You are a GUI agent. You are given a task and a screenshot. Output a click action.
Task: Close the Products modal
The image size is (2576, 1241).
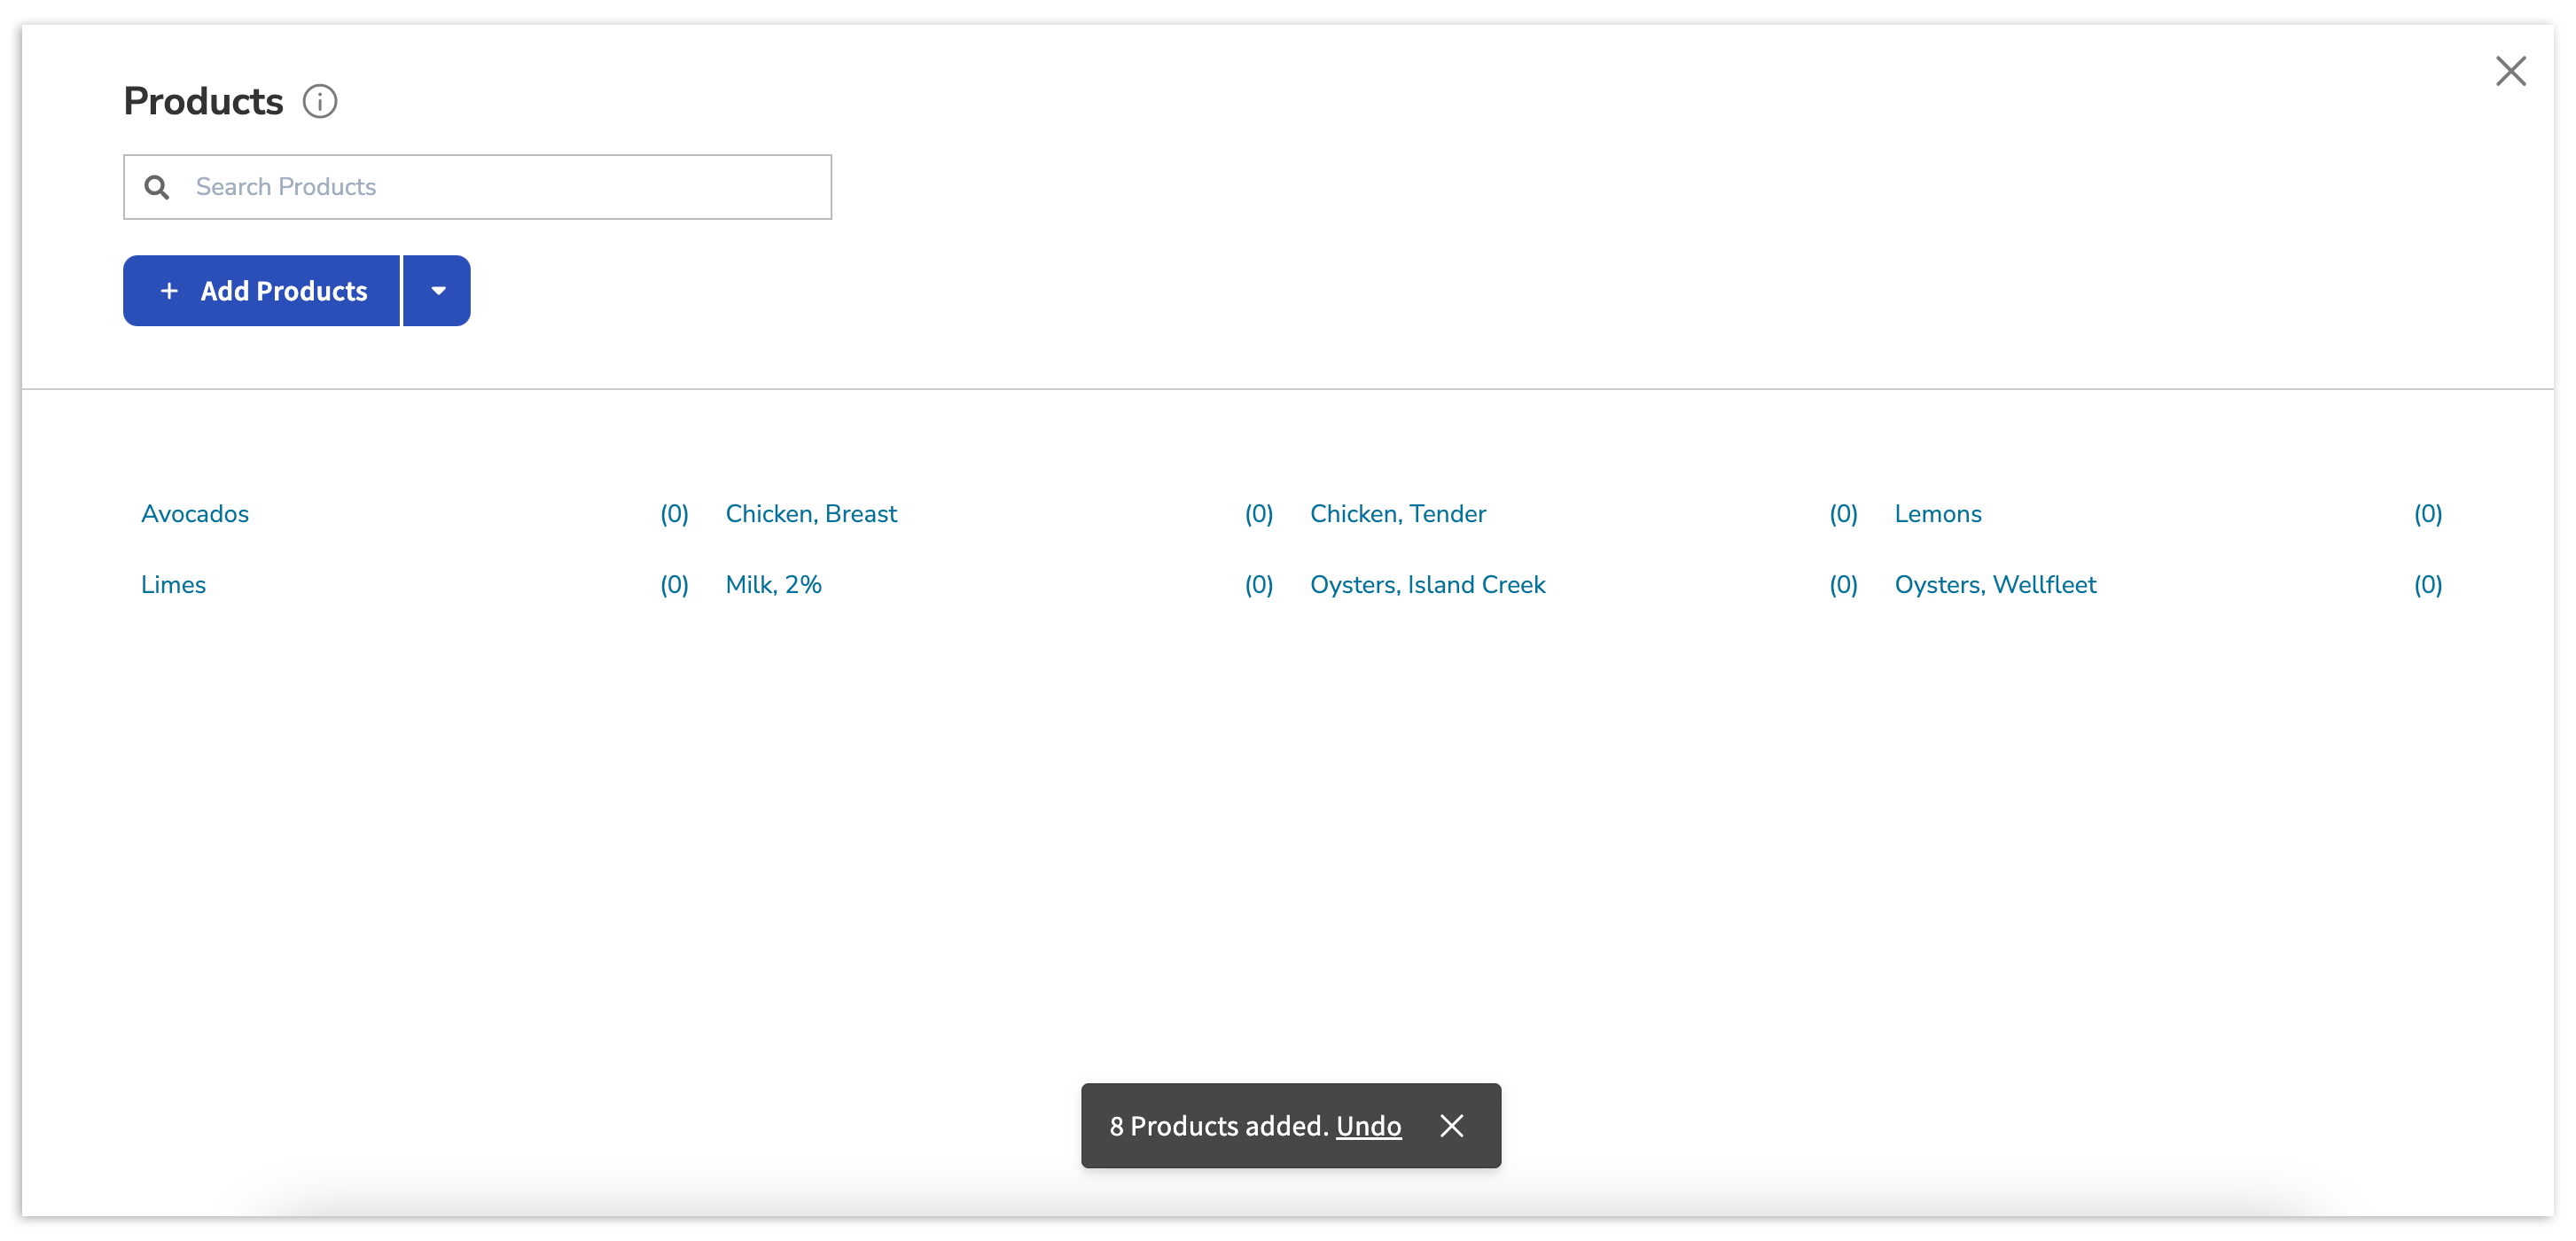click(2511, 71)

==

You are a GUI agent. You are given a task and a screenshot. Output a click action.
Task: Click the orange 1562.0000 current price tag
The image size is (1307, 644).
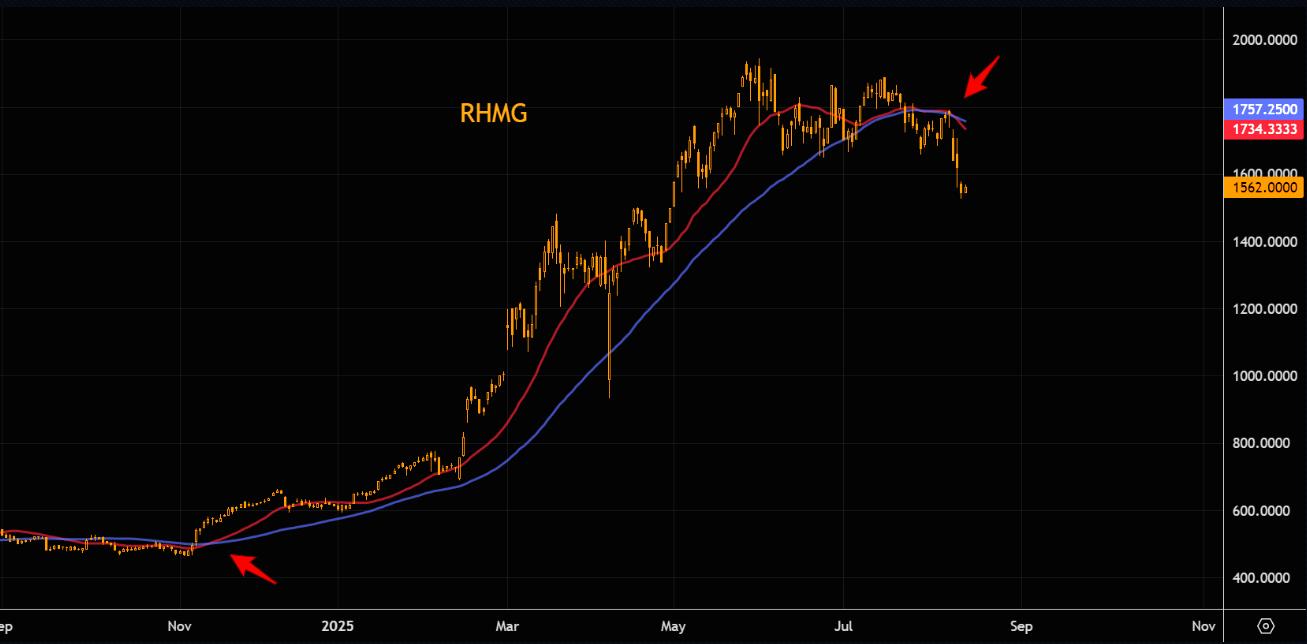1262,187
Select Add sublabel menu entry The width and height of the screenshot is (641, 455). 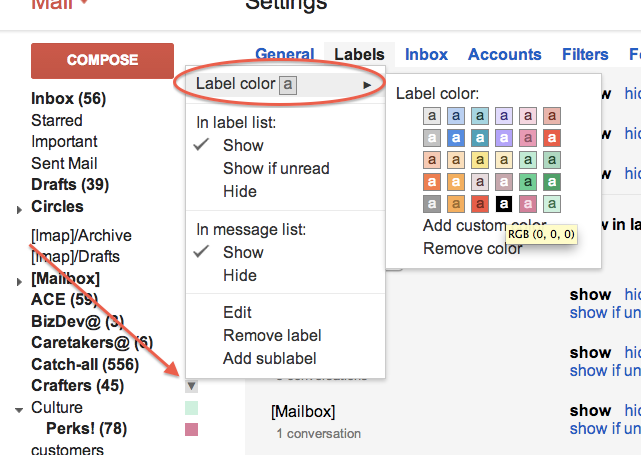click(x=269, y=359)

▶ **Exercise instructions**: Copy out each line above that contains the word "size".

▶ **Task output**:
The image size is (2576, 1241).
The image size is (1307, 644).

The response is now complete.